В конце XIV — начале XV века известный полководец и охотник литовский князь Ягелло сделал Беловежскую пущу заповедной, оставив право охоты на крупного зверя только за собой и братом Витольдом. В те времена это была единственная форма охраны крупной дичи от истребления. Некоторые историки полагают, что еще в XIII веке, после постройки Каменца, Владимир Волынский ввел те же ограничения на охоту.

Князь Ягелло проводил на охоте в Беловежской пуще все осенние месяцы. Осенью 1409 года, перед Грюнвальдской битвой с тевтонскими рыцарями, Ягелло со своим охотничьим отрядом заготовил в Пуще мясо диких зверей для своей стотысячной армии. Копченое и соленое мясо сплавляли в бочках по Нареву, Западному Бугу и Висле в специальные склады, устроенные для снабжения воинов в предстоящем походе.

Кроме туров, зубров, оленей, лосей и кабанов, которых убивали ради мяса, в те времена ловили немало диких лошадей — лесных тарпанов. Серовато-гнедые, с черным ремнем на спине, коренастые тарпаны отличались большой выносливостью и неприхотливостью. Пойманных арканами четырехлетних лошадей объезжали и ими пополняли славившуюся тогда на всю Европу литовскую конницу.

Потомки Ягелло — польские короли постепенно превратили Беловежскую пущу в место роскошных охот, чередующихся с другими придворными увеселениями. Сигизмунд I на берегу На-ревки построил охотничий дом с флигелями, украшенными белыми башнями, который стали называть Старый Беловеж. Для охраны зверей и леса, а также организации охот в Пуще поселили 277 семей стрелков. В 1538 году Сигизмунд обнародовал первый закон об охране лесов и охоте; была учреждена Комиссия для разбора прав пользования лесом и сенокосами. Этот закон учреждал должность лесничих, разрешительный билет на рубку леса, определял взыскания за устройство искусственных дупел (бортей) для пчел, ограничивал рыбную ловлю, содержание собак. Убийство крупного зверя (зубра, оленя и др.) каралось смертью. Волка, рысь, лисицу, зайцев и птиц разрешалось убивать только на собственных землях; входить в казенные леса можно было лишь в сопровождении лесничего.

В 1558 году лесничий Григорий Волович дал первое обстоятельное описание лесов и охот Беловежской пущи. В его отчете «Реестр описания и выведения пущ и переходов звериных у панства его Королевской милости Великом княжестве Литовском» проведено деление Пущи на отступы, т. е. участки, в которых удобно вести облаву на зверя. В отступах за дичью и зверовыми переходами вели «осочники» (от древнего слова «сок» — выслеживание, хождение по следу, тропление). Только много позднее, с воцарением саксонской династии, осочников частично сменили егеря различных степеней.

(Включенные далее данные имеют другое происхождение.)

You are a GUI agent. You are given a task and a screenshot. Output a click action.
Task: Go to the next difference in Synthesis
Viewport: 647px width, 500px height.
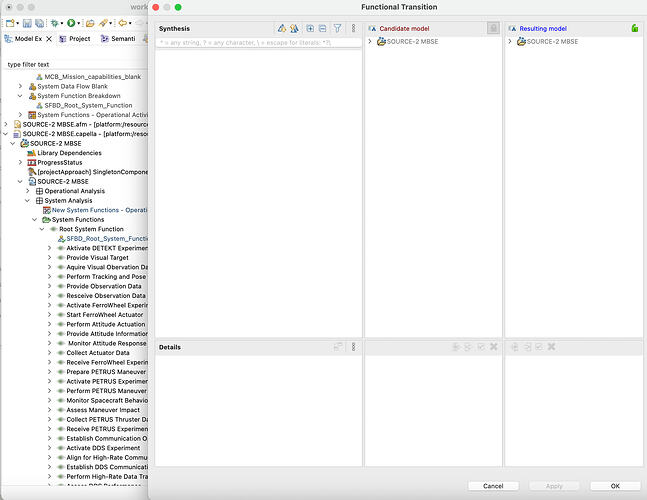(x=282, y=28)
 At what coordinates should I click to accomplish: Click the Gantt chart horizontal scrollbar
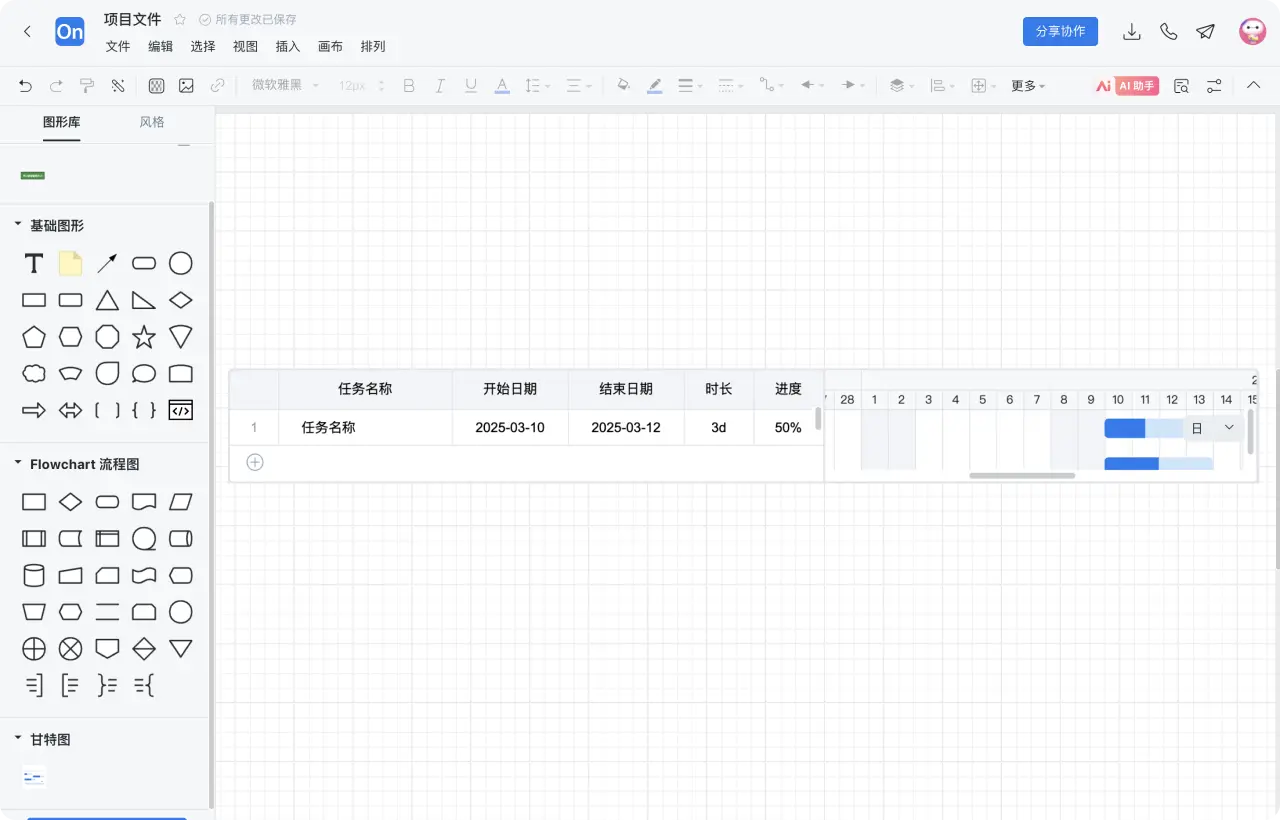pyautogui.click(x=1021, y=475)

Спустя несколько лет после описания Пущи Григорием Воловичем, при Сигизмунде-Августе, Беловежские леса начали интенсивно рубить, построили железоделательные, поташные и смолокуренные заводы.

Только король Стефан Баторий возродил охоты в Пуще, но на иных началах. Охотиться стали не только на крупного зверя, но и на птицу. При Батории появилась охотничья литература, в том числе известная книга Матвея Циганского «Охота по перу», где много внимания уделено возродившейся соколиной охоте. В 70-х годах XVI века был построен первый зверинец «Вилка Клетна» возле истоков реки Елянки, недалеко от Беловежа. В 1583 году впервые были пойманы два зубра и перевезены для показа в Краков и Варшаву; уже тогда они становились диковиной.